Catalogus

Then, the long term variability (1962–2000) of the Black Sea hydrodynamics is assessed by decomposing into their dominant EOFs modeled SST, SLA and selected key hydrodynamical variables associated to the main circulation and vertical structure of the water column. Significant correlations between the EOFs associated to these variables are investigated in order to link the variability of surface fields and the internal dynamics of the system.

In particular, the intensity of the general cyclonic circulation (the Rim Current) is shown to impact strongly (1) the mean sea level, (2) the SST response to air temperature (AT), (3) the formation of the cold intermediate layer, (4) the meridional repartition of the SST anomaly and (5) the exchanges of heat between the north-western shelf and the open basin.

In order to appraise the variability of atmospheric conditions over the Black Sea during 1962–2000 and their role in driving the hydrodynamics, a self-organizing maps technique is used to identify spatial recurrent patterns of atmospheric fields (i.e., AT, wind stress and curl).

The impact on these patterns of large scale climatic variability over the north Atlantic, Eurasia and the Pacific Ocean (estimated by respectively the north Atlantic oscillation (NAO), the east Atlantic/west Russia oscillation (EA/WR) and the El Niño southern oscillation (ENSO) indexes) is assessed.
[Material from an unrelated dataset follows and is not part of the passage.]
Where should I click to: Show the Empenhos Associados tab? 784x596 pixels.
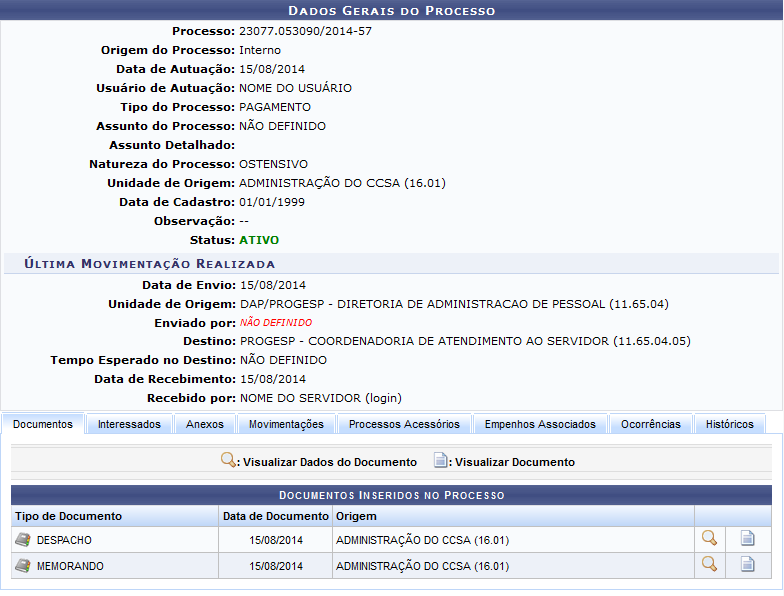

Distinct time scales of influence of the large scale teleconnection patterns on the AT are identified: EA/WR drives the short scale (1–5 years) variations of SST, while the long term (>5 years) trends of the NAO drive the long term SST trends.

The drastic changes that have occurred in the Black Sea deep sea ecosystem at the end of the 80s are connected to an intensification of the general circulation that has promoted an export of riverine materials from the eutrophicated north-western shelf to the deep sea.